Specifically when "an arbitrary process" is lacros-chrome, we could skip some
hops with a [direct
connection](https://chromium.googlesource.com/chromium/src.git/+/main/chromeos/crosapi)
between lacros-chrome and ash-chrome. But that optimization is not implemented
yet (as of March 2023).

`cros-disks` forks/execs the Fusebox Daemon at user log-in. But after start-up,
`cros-disks` is not involved in Fusebox serving virtual files.


### D-Bus

The Fusebox Server has some bookkeeping code because D-Bus RPCs are "1 request,
1 response" but some `storage` C++ API calls are "1 request, multiple
(streaming) responses". In Fusebox's D-Bus protocol, the `cookie` is the common
numeric identifier that groups these request/response pairs.

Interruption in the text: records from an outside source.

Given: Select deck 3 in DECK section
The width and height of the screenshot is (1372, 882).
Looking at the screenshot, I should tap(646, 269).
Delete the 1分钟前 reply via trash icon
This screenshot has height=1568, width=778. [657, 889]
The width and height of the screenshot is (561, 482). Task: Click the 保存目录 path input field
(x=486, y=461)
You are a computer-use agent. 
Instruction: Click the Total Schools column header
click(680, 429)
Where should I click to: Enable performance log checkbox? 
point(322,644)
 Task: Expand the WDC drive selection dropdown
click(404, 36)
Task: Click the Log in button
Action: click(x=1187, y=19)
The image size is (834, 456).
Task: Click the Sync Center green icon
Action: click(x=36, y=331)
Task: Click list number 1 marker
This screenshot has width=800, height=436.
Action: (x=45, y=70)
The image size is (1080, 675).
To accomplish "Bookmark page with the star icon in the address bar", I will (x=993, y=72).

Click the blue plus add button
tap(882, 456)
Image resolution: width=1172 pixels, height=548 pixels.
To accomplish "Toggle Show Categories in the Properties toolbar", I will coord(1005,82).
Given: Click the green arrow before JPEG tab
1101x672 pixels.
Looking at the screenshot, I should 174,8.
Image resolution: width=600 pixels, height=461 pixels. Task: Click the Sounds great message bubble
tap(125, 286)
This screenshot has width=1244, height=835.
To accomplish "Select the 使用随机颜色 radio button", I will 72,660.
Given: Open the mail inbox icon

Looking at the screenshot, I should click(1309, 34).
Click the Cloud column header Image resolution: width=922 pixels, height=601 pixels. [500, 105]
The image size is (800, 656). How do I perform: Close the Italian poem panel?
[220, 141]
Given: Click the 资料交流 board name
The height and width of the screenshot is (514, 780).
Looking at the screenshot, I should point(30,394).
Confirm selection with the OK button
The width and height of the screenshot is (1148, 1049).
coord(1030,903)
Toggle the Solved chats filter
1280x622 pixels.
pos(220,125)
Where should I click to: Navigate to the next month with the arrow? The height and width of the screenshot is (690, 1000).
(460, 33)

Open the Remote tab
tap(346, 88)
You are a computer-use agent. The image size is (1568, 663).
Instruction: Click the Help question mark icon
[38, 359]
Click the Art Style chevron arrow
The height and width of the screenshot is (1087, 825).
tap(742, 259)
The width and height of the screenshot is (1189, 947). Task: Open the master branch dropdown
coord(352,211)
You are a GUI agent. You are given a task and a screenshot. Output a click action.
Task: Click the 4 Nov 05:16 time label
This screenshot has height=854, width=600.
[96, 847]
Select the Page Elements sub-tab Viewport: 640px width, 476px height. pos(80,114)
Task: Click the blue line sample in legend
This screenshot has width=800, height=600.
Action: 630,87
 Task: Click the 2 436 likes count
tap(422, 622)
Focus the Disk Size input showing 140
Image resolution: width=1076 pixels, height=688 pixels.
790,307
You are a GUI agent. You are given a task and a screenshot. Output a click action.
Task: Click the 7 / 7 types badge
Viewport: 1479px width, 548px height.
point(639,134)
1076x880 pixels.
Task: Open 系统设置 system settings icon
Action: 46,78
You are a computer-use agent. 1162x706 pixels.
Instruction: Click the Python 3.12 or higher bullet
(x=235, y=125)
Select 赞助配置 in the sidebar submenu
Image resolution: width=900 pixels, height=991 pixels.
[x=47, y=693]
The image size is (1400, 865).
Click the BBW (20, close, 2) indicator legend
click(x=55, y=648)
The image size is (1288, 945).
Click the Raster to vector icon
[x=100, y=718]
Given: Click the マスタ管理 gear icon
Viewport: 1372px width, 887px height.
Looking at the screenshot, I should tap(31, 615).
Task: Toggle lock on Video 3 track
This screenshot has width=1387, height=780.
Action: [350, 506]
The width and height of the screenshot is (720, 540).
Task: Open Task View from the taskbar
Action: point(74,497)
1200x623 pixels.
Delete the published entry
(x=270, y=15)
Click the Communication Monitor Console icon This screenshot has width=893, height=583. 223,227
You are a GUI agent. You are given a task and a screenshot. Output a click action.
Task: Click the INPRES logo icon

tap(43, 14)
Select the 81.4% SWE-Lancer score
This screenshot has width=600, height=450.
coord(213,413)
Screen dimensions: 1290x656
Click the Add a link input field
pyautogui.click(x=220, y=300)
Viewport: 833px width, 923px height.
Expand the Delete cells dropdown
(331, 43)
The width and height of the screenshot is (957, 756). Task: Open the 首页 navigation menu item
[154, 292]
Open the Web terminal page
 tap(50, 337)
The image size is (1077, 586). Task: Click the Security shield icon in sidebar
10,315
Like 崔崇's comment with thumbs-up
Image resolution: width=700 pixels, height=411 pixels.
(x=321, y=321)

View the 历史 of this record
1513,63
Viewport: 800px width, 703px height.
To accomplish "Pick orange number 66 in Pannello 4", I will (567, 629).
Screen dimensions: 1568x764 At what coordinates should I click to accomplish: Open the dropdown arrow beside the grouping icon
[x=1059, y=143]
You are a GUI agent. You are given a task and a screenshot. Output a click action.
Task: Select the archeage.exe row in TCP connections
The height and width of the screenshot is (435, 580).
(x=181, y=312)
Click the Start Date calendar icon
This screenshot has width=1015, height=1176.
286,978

We may move our IPC system from D-Bus to Mojo in the future, for this and other
reasons, especially as we don't really use D-Bus' structured types anymore
(they're hard to evolve, since the client and server live in different source
code repositories). Fusebox only uses D-Bus as a simple pipe for flinging
[Fusebox-specific
protobufs](https://source.chromium.org/chromiumos/chromiumos/codesearch/+/main:src/platform2/system_api/dbus/fusebox/fusebox.proto)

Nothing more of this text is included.